EXERCISE AIM:
Please print the Elastic Beanstalk text word for word, from "Getting the Config" up to and including "upload to S3!".

PAGE TEXT:

Getting the Config from Elastic Beanstalk to S3

Each EC2 Instance that Elastic Beanstalk deploys our application to has all of these environment variables available to them. Now we want just one of those instances to aggregate the values into a file and upload to S3!

Elastic Beanstalk makes it easy to run scripts on the EC2 instances our application is deployed to. We create a special .ebextensions directory in our application source and put two files in it:

  1. deploy_config.py – This simple Python script we wrote looks for all of the AMM_ prefixed environment variables on the system, turns them into a key=value properties file, and uploads that file to S3.
  2. 01_app_config.config – Elastic Beanstalk recognizes and processes files in the .ebextensions folder with the .config extension and processes them. In this scenario, we use 01_app_config.config to tell the EC2 Instances created by Elastic Beanstalk to run the deploy_config.py. And in this case, we only need that script executed from one instance (assuming there could be more than one instance in an Auto Scaling Group), so we use the leader_only key to indicate that:

    container_commands:
      create_config_file:
        command: "python WEB-INF/.ebextensions/deploy_config.py"
        leader_only: true
    

    Note: There are a few other config files in the .ebextensions folder that you can browse on GitHub.

After one of the Instances in our Elastic Beanstalk environment runs the deploy_config.py, a file with all of our app config will be stored in S3.

How the App in Elastic Beanstalk Accesses the Configuration in S3

At this point, CloudFormation has created our resources, deployed our Elastic Beanstalk environment, and that environment uploaded the configuration to S3. How does our Java app know how (or where) to load that config from? Remember earlier that we defined the S3EnvConfigurationProvider implementation that would look for S3_CONFIG_BUCKET and S3_CONFIG_KEY in the environment and load config from there.

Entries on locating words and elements
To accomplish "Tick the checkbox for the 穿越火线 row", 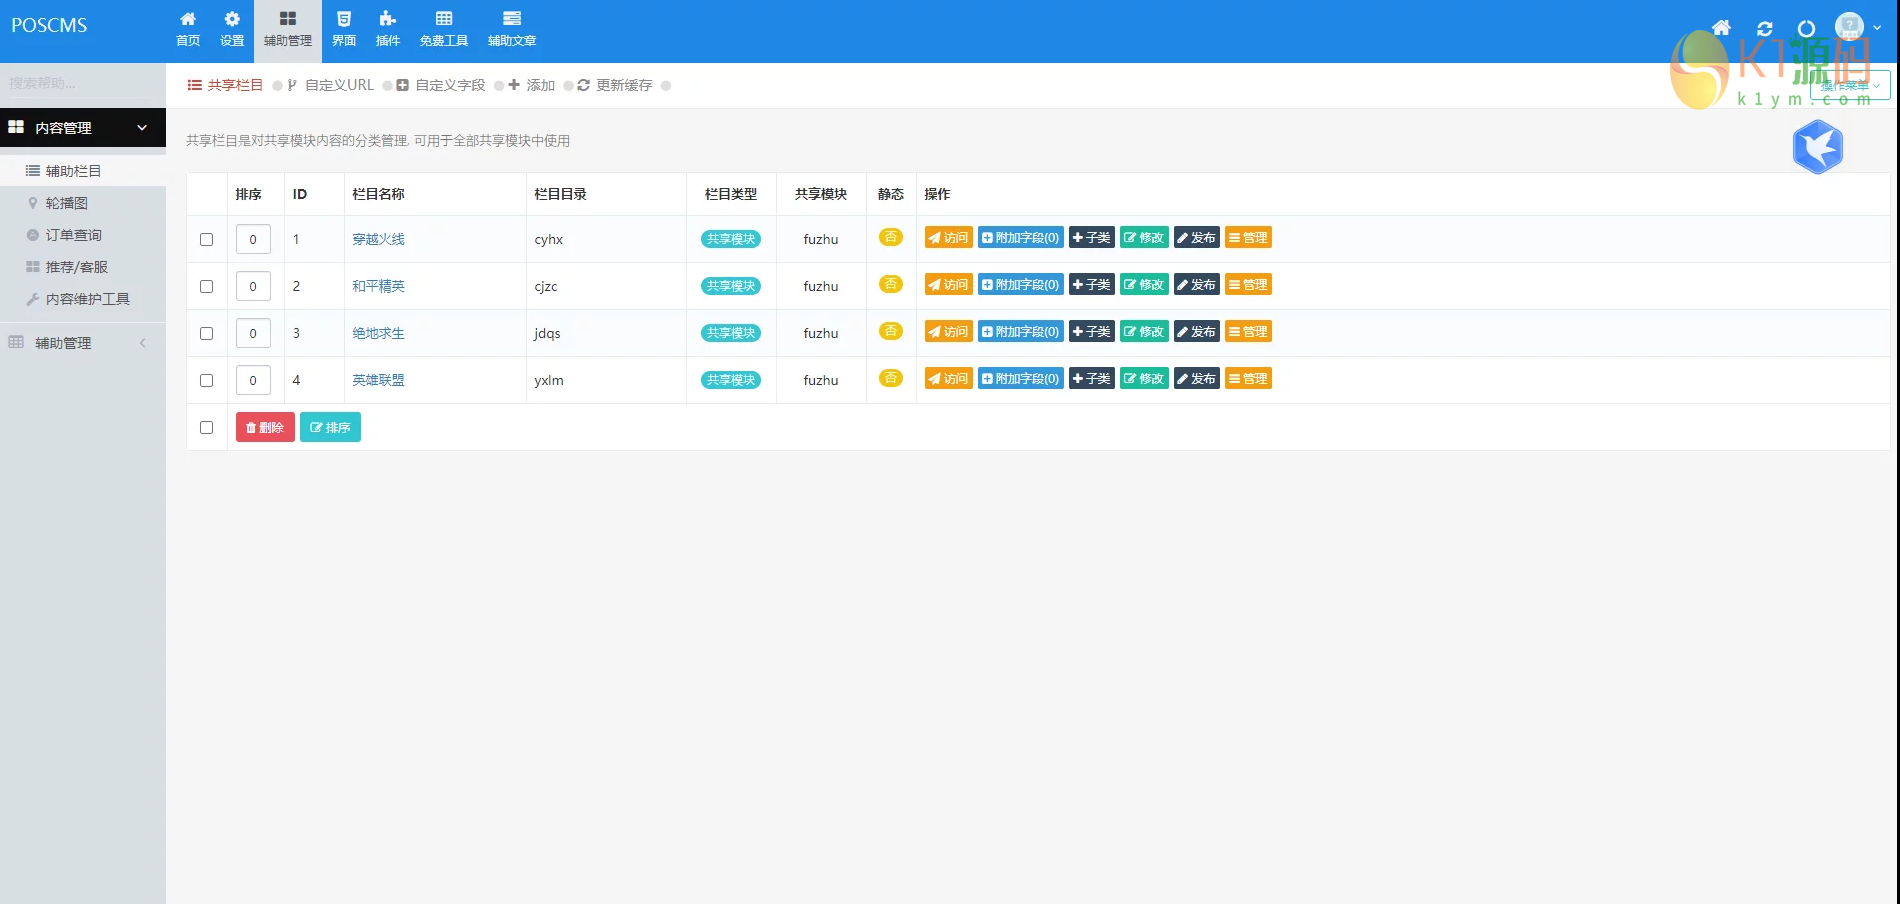I will click(x=207, y=240).
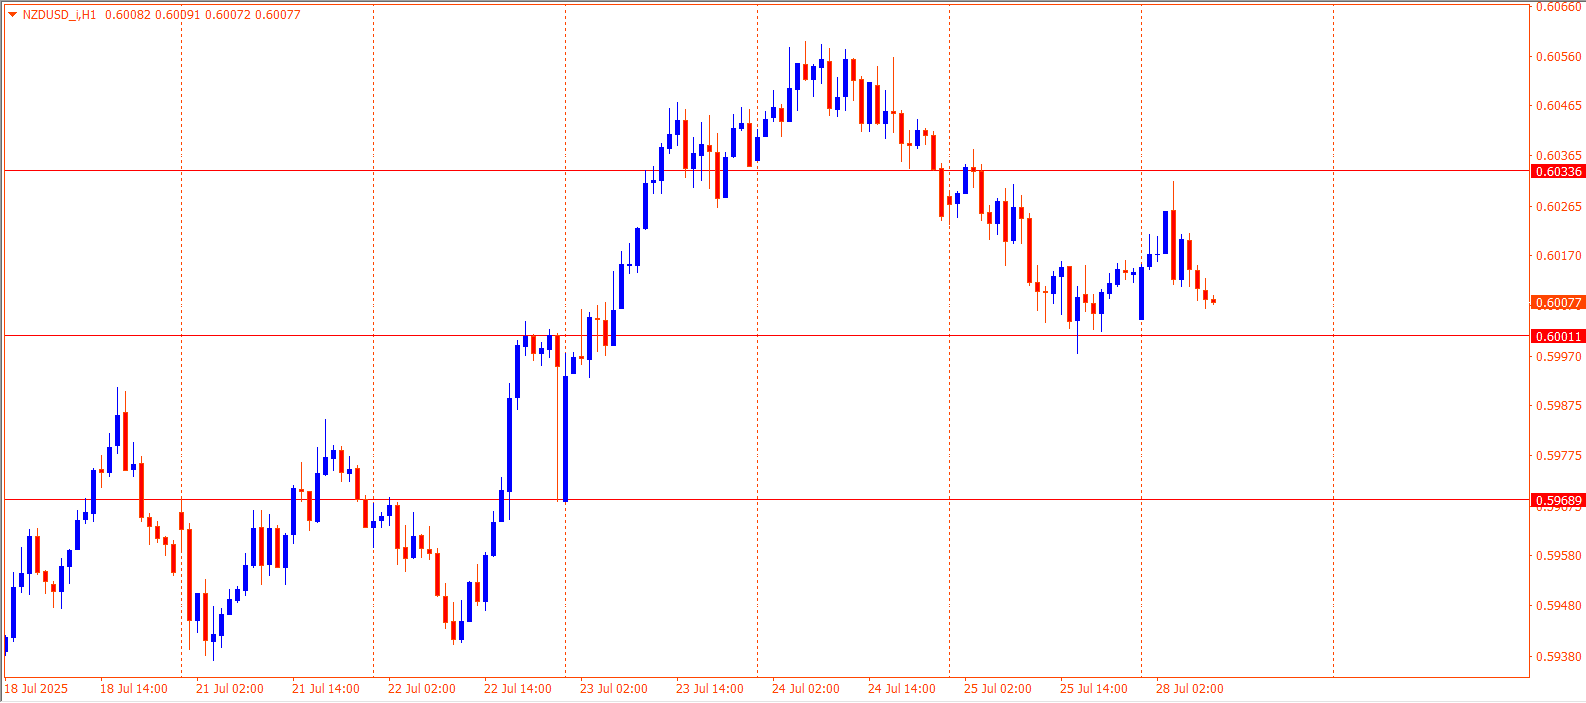
Task: Click the 0.59380 price scale value
Action: coord(1558,657)
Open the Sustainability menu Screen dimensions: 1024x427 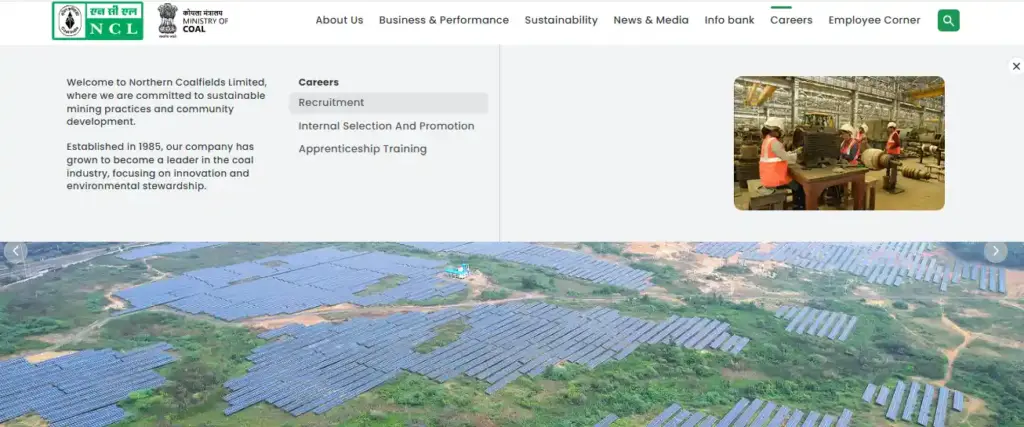click(x=561, y=20)
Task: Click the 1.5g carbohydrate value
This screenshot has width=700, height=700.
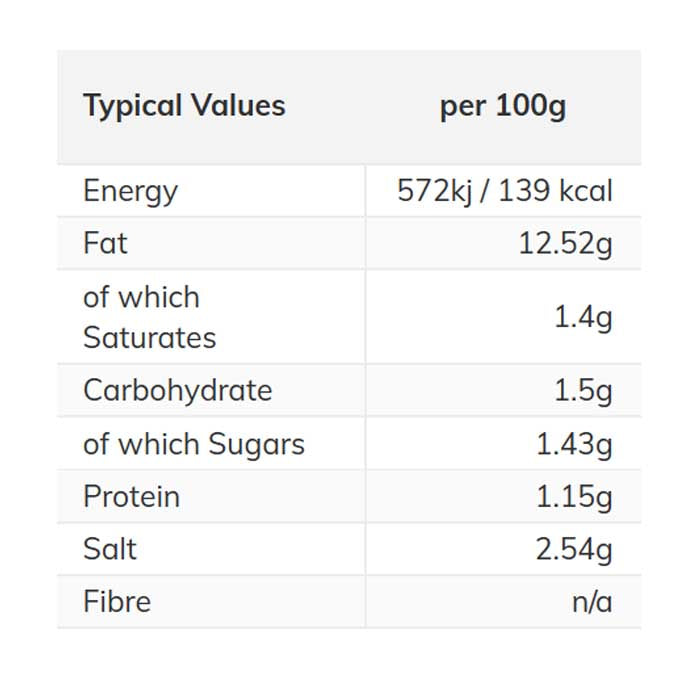Action: point(583,390)
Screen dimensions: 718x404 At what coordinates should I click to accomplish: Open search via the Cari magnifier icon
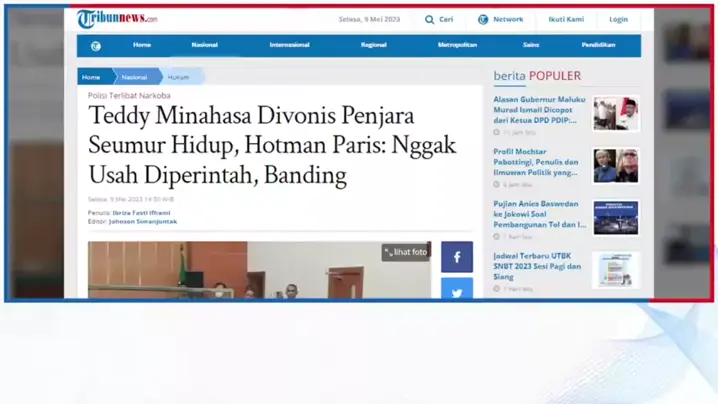430,19
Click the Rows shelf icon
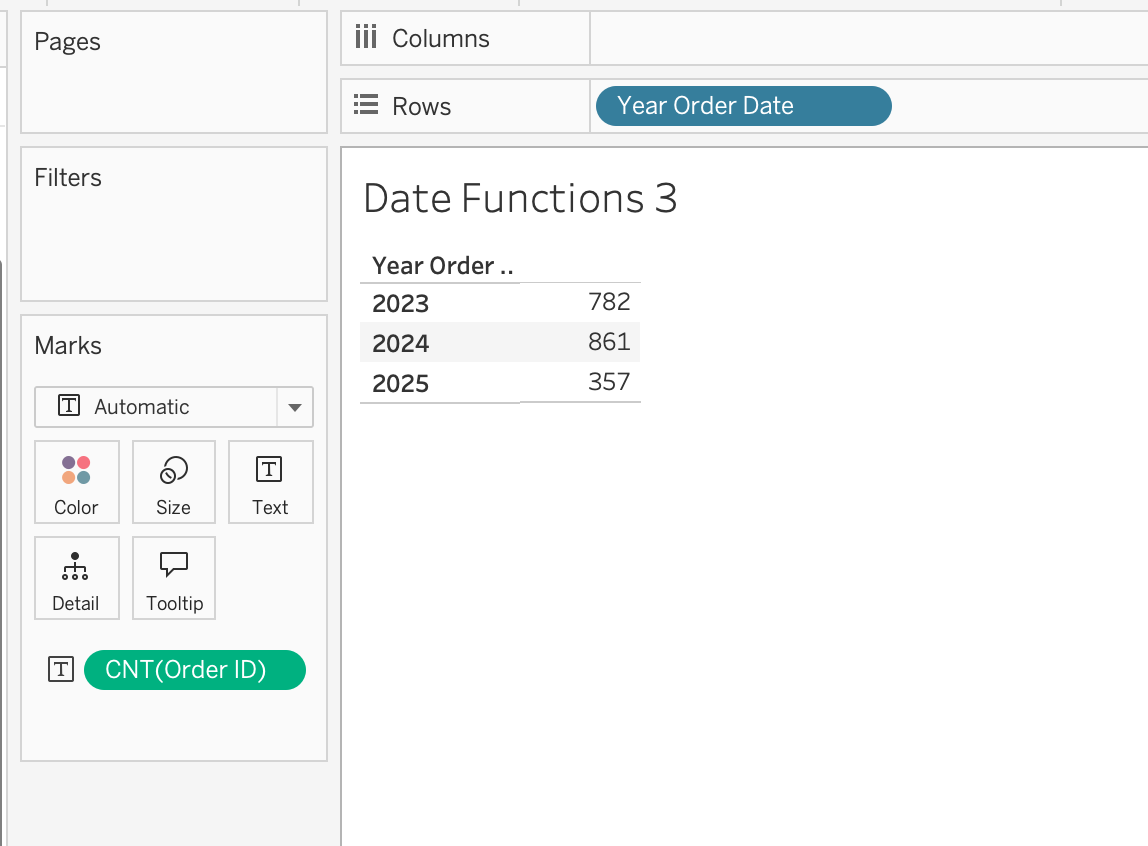This screenshot has height=846, width=1148. tap(366, 106)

RESPONSE TO THIS EXERCISE:
Getting the Config from Elastic Beanstalk to S3

Each EC2 Instance that Elastic Beanstalk deploys our application to has all of these environment variables available to them. Now we want just one of those instances to aggregate the values into a file and upload to S3!